In: Economics
1(a) Give a numerical example which illustrates how a country could have absolute disadvantage in the production of 2 goods but could still have a comparative advantage in the production of one of them. Explain!
(b) Explain how the process of arbitrage could achieve
Purchasing Power Parity?
a. Let us consider two countries India and Pakistan. Let us assume that the two counties can produce the following amounts of good using 1 man hour of labor.
| Wheat | Cloth | |
| India | 10 | 8 |
| Pakistan | 6 | 3 |
Clearly, India has an absolute advantage in the production of both the goods. On the other hand, India is 10÷6= 1.67 times more efficient than Pakistan in the production of wheat and 8÷3 = 2.67 times more efficient than Pakistan in the production of cloth.
On the other hand, we can observe that Pakistan is 6÷10= 0.6 times efficient in the production of wheat and 3÷8= 0.376 times efficient in the production of cloth.

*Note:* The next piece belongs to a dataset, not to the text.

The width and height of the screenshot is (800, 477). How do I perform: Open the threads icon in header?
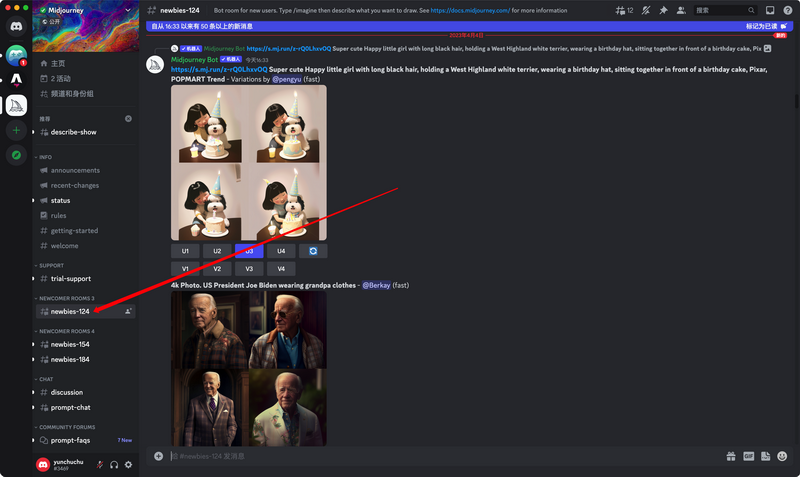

Thus, We can observe that India has a comparative advantage in the production of cloth and Pakistan has comparative advantage in the production of wheat.
Hence, the statement is proved.
b. Purchasing power parity theory says that the value of two currencies is equal when a basket of identical goods is priced the same in both countries. It ensures that the buyers have the same purchaing power over global markets.
However, in reality, the purchasing power parity is difficult to achieve due to various costs in trading and the inability of some individuals to access markets.
If the price of any economic good or security is inconsistent in two different free markets after considering the effects of currency exchange rates, then to earn a profit, an arbitrageur will purchase the asset in the cheaper market and sell it in the market where prices are higher. Arbitrage profits such as these will persist until the price converges across markets.
This way the process of arbitrage could achieve purchasing power parity.